_Collection entries:_
==================================================

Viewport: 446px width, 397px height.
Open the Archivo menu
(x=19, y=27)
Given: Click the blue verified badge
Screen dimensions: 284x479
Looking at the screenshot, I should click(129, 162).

==================================================

_Task instructions:_ Extract every line of the rows above and reproduce each one verbatim, keeping the original order.

_Final answer:_
Viewport: 446px width, 397px height.
Open the Archivo menu
(x=19, y=27)
Given: Click the blue verified badge
Screen dimensions: 284x479
Looking at the screenshot, I should click(129, 162).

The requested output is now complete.